The AI assistant explained connection overhead in detail—the time needed for TCP handshakes, TLS negotiation, and session establishment. It confidently analyzed my code and suggested several improvements to my HTTP transport configuration:
- Increasing
MaxIdleConnsandMaxIdleConnsPerHost - Extending
IdleConnTimeout - Implementing a more aggressive connection warmup strategy
But most critically, the AI endorsed and expanded upon my existing measurement, which used this function:
func SendRequestWithTiming(
client *http.Client,
url string,
method string,
reqBody []byte,
headers map[string]string,
requestID string,
timeout time.Duration,
) ([]byte, TimingResult, error) {
// ... other code ...
// 1. DNS Resolution
dnsStart := time.Now()
hosts, dnsErr := net.LookupHost(hostName)
result.DNSTime = time.Since(dnsStart)
// 2. Connection Test - THIS IS THE PROBLEMATIC PART
result.ConnectionTime = 0
if len(hosts) > 0 {
connStart := time.Now()
// Extract port if included in URL
port := "80"
if strings.HasPrefix(url, "https://") {
port = "443"
}
// ... port extraction logic ...
conn, dialErr := net.DialTimeout("tcp", hosts[0]+":"+port, timeout/2)
result.ConnectionTime = time.Since(connStart)
if dialErr != nil {
// Log error
} else if conn != nil {
conn.Close()
}
}
// ... HTTP request code ...
}
The AI analyzed this code and even suggested enhancements, adding instrumentation to check if connections were being reused. I implemented these changes, but the problem persisted—we were still seeing 500ms connection times, even with ConnReuse: true in the logs.
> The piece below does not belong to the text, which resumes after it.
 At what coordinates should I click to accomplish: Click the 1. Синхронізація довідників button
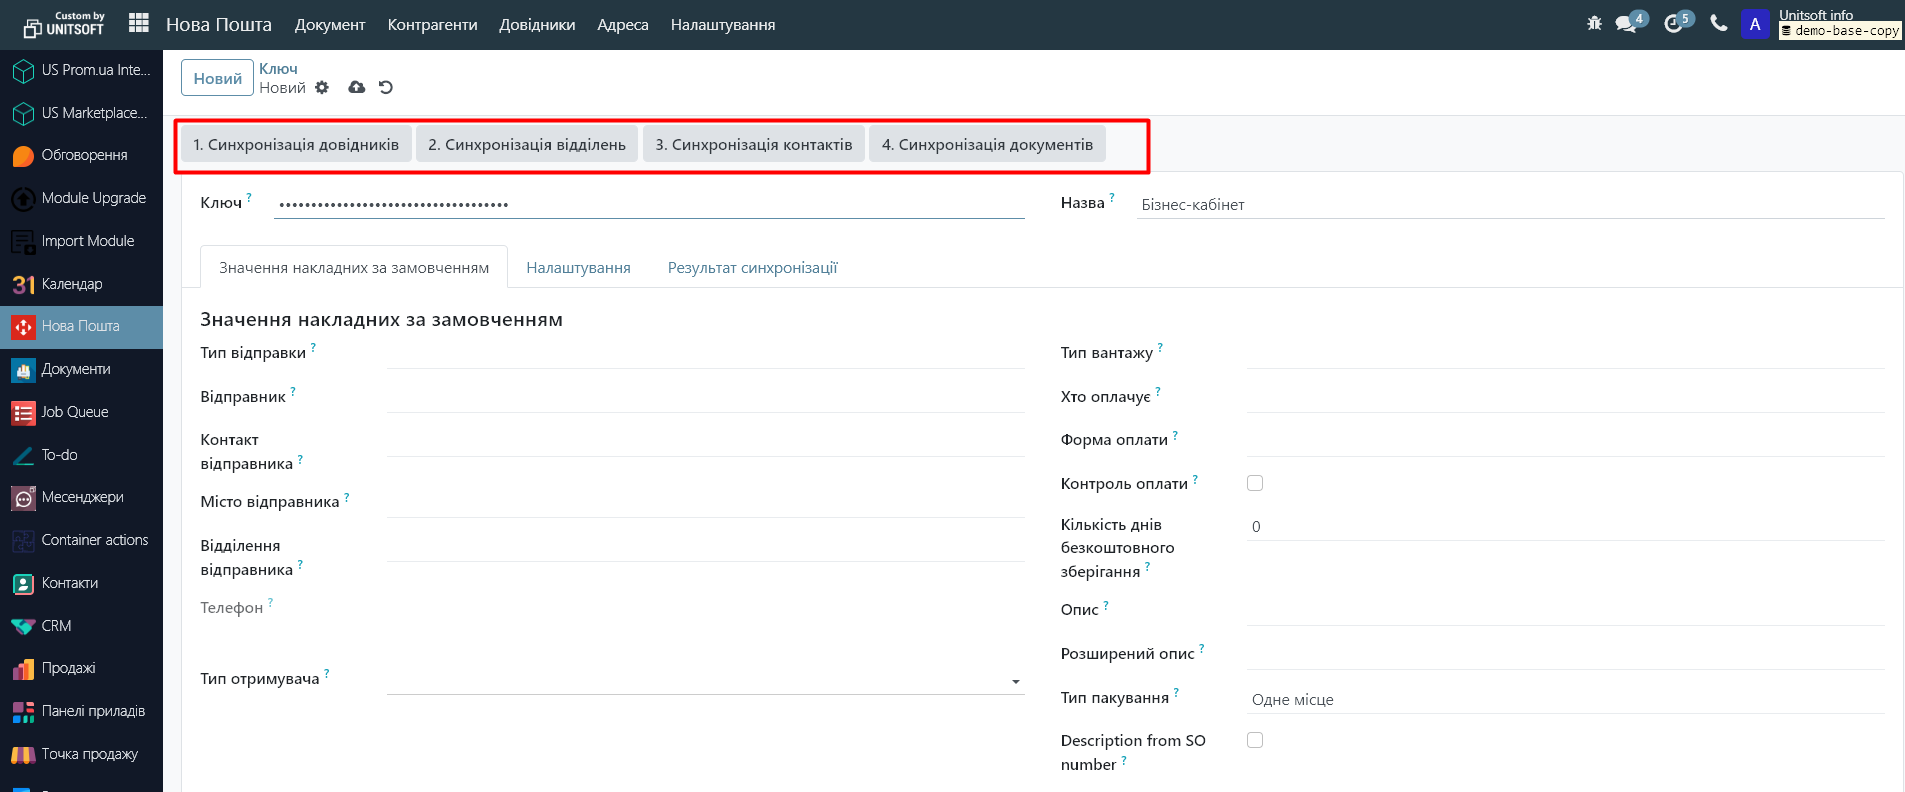tap(296, 145)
The Rabbit Hole Got Deeper
Over several days, I spent hours implementing the AI’s suggestions:
- Modified the connection pool settings
- Implemented more aggressive warmup strategies
- Added detailed logging
- Increased timeouts
- Experimented with HTTP/2 vs HTTP/1.1
Each time, I returned to the AI with my results, and each time it offered new theories and more sophisticated approaches. We discussed:
- Network path analysis
- Connection pipelining
- DNS caching
- Server-side TCP settings
The AI’s suggestions became increasingly complex, requiring significant code changes. I was spending more and more time chasing a performance issue that seemed stubborn and mysterious.
How it was supposed to be measured
I was supposed to use Go’s httptrace package to measure the right http connection overhead.
func SendRequestWithTiming(...)
...
var dnsStart, dnsEnd, connectStart, connectEnd, tlsStart, tlsEnd time.Time
// Create HTTP request
req, reqErr := http.NewRequest(method, url, bytes.NewBuffer(reqBody))
// Set up HTTP tracing
trace := &httptrace.ClientTrace{
DNSStart: func(info httptrace.DNSStartInfo) {
dnsStart = time.Now()
// Log DNS start
},
DNSDone: func(info httptrace.DNSDoneInfo) {
dnsEnd = time.Now()
// Log DNS completion
},
ConnectStart: func(network, addr string) {
connectStart = time.Now()
// Log connection start
},
ConnectDone: func(network, addr string, err error) {
connectEnd = time.Now()
// Log connection completion
},
GotConn: func(info httptrace.GotConnInfo) {
// Log connection details
result.ConnectionReused = info.Reused
},
// More trace points...
}
...
}
I0514 18:45:12.882154 1 latency_prediction_based.go:646] requestID: 451 - Timing breakdown took, DNS: 0ms, Conn: 0ms, ConnReuse: true, Req: 0ms, Send: 18ms, Read: 2ms, Parse: 0ms, Total: 21ms
Connection time: 0ms. The 500ms overhead just disappeared beacuse 500ms connection overhead never existed in the first place.